TRY IT:
Copy out again, unchanged, the listing below from the line that has "Instruction: Remove the Audi A3 chip" through the line that has "Click the Barcelona".

AVAILABLE RECORDS:
※

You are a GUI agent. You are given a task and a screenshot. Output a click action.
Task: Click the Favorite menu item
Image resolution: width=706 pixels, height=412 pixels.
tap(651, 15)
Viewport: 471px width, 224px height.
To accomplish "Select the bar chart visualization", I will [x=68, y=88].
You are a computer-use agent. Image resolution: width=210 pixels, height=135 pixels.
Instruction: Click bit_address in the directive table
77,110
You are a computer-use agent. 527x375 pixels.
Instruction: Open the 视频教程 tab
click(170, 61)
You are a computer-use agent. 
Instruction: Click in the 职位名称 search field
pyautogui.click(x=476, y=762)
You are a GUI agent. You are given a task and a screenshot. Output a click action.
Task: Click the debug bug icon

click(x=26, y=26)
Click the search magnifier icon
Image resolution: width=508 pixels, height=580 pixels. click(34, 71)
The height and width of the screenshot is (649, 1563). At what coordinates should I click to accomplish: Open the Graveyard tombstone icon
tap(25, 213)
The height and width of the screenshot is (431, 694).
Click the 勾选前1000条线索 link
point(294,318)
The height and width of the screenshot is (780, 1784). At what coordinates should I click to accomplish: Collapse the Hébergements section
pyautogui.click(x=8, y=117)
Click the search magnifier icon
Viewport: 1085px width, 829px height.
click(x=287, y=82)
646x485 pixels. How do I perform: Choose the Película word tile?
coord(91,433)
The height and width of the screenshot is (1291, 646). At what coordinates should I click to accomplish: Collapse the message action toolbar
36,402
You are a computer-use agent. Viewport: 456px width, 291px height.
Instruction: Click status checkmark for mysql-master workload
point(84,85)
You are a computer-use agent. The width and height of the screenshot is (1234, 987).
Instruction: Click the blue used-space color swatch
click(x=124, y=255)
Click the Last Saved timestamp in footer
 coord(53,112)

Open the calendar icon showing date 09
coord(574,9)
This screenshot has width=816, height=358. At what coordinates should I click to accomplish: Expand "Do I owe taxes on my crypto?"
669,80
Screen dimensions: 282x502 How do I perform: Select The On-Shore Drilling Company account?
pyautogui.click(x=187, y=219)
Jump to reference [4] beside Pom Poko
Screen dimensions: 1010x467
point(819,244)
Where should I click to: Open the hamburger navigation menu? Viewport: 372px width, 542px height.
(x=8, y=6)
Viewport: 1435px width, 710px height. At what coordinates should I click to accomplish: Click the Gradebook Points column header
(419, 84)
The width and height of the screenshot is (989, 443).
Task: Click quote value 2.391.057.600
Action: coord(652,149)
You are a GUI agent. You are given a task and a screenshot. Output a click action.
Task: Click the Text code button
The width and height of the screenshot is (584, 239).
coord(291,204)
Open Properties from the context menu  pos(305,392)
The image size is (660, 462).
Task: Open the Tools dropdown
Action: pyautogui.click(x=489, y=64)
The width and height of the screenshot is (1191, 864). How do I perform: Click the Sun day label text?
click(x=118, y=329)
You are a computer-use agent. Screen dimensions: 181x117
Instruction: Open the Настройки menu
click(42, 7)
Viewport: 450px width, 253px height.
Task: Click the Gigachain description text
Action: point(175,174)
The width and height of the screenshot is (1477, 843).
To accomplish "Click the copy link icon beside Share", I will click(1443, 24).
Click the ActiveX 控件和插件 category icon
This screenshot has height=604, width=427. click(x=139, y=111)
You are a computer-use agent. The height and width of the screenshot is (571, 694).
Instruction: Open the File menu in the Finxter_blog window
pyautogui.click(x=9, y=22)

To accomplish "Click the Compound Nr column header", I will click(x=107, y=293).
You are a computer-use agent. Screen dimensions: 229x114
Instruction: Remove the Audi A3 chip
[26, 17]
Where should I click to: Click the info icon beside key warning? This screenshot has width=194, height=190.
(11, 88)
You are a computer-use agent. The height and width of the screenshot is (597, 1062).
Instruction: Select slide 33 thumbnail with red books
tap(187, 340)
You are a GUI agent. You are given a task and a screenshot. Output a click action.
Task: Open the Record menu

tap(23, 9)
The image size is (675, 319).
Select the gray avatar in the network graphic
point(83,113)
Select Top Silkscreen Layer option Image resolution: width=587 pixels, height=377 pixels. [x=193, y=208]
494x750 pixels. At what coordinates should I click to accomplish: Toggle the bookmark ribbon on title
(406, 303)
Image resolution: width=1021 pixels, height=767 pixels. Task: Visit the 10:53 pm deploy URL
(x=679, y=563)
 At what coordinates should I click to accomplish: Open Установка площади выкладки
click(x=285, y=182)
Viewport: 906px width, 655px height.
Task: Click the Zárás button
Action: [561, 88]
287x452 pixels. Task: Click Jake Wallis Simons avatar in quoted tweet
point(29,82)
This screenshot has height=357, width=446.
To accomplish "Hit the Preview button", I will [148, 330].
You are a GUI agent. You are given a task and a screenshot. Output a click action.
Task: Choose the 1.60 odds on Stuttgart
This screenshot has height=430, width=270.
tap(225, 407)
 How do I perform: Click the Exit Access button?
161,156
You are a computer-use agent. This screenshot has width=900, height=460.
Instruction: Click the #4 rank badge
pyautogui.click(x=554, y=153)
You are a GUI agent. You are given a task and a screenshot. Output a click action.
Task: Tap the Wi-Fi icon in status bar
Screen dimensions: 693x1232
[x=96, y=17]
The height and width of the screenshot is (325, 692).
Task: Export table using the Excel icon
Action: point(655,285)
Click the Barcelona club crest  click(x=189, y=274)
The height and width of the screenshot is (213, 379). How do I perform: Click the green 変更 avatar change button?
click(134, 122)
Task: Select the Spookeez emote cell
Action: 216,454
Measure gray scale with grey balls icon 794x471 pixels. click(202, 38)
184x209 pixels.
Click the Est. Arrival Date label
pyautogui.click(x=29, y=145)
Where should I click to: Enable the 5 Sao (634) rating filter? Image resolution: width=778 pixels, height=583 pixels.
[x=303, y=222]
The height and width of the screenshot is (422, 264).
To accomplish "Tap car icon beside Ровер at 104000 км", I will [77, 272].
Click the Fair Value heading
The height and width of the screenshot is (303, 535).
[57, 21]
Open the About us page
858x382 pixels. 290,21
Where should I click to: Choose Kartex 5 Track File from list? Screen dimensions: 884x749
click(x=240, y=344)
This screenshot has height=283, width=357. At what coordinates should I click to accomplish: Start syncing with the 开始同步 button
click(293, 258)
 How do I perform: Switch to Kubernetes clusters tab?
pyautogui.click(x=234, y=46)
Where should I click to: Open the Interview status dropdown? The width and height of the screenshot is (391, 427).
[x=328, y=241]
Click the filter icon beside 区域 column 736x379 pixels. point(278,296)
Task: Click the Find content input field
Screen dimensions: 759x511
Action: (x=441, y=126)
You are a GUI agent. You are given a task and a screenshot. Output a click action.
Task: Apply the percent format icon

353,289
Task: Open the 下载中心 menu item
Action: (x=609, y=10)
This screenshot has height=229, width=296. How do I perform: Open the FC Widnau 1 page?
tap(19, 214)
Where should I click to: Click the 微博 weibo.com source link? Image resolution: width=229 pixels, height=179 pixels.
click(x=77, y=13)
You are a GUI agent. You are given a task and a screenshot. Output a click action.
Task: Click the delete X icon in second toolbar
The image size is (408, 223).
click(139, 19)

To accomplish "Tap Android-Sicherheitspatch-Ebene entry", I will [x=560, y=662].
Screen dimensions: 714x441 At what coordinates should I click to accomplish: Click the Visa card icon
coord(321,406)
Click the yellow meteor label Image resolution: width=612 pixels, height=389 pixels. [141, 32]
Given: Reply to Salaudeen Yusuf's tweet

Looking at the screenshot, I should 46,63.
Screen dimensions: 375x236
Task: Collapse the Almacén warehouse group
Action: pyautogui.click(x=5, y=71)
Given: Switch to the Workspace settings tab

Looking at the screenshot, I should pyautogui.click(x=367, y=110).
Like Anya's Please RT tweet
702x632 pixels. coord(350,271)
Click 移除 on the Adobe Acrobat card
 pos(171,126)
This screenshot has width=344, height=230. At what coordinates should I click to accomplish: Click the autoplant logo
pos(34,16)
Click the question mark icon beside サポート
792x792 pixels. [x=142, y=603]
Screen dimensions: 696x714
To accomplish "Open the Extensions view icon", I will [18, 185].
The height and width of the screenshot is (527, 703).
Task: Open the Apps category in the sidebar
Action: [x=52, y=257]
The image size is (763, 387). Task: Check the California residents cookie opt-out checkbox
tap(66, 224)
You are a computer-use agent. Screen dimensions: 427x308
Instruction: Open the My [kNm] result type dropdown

※

ANSWER AREA:
Instruction: Remove the Audi A3 chip
[26, 17]
Where should I click to: Click the info icon beside key warning? This screenshot has width=194, height=190.
(11, 88)
You are a computer-use agent. The height and width of the screenshot is (597, 1062).
Instruction: Select slide 33 thumbnail with red books
tap(187, 340)
You are a GUI agent. You are given a task and a screenshot. Output a click action.
Task: Open the Record menu

tap(23, 9)
The image size is (675, 319).
Select the gray avatar in the network graphic
point(83,113)
Select Top Silkscreen Layer option Image resolution: width=587 pixels, height=377 pixels. [x=193, y=208]
494x750 pixels. At what coordinates should I click to accomplish: Toggle the bookmark ribbon on title
(406, 303)
Image resolution: width=1021 pixels, height=767 pixels. Task: Visit the 10:53 pm deploy URL
(x=679, y=563)
 At what coordinates should I click to accomplish: Open Установка площади выкладки
click(x=285, y=182)
Viewport: 906px width, 655px height.
Task: Click the Zárás button
Action: [561, 88]
287x452 pixels. Task: Click Jake Wallis Simons avatar in quoted tweet
point(29,82)
This screenshot has height=357, width=446.
To accomplish "Hit the Preview button", I will [148, 330].
You are a GUI agent. You are given a task and a screenshot. Output a click action.
Task: Choose the 1.60 odds on Stuttgart
This screenshot has height=430, width=270.
tap(225, 407)
 How do I perform: Click the Exit Access button?
161,156
You are a computer-use agent. This screenshot has width=900, height=460.
Instruction: Click the #4 rank badge
pyautogui.click(x=554, y=153)
You are a GUI agent. You are given a task and a screenshot. Output a click action.
Task: Tap the Wi-Fi icon in status bar
Screen dimensions: 693x1232
[x=96, y=17]
The height and width of the screenshot is (325, 692).
Task: Export table using the Excel icon
Action: point(655,285)
Click the Barcelona club crest  click(x=189, y=274)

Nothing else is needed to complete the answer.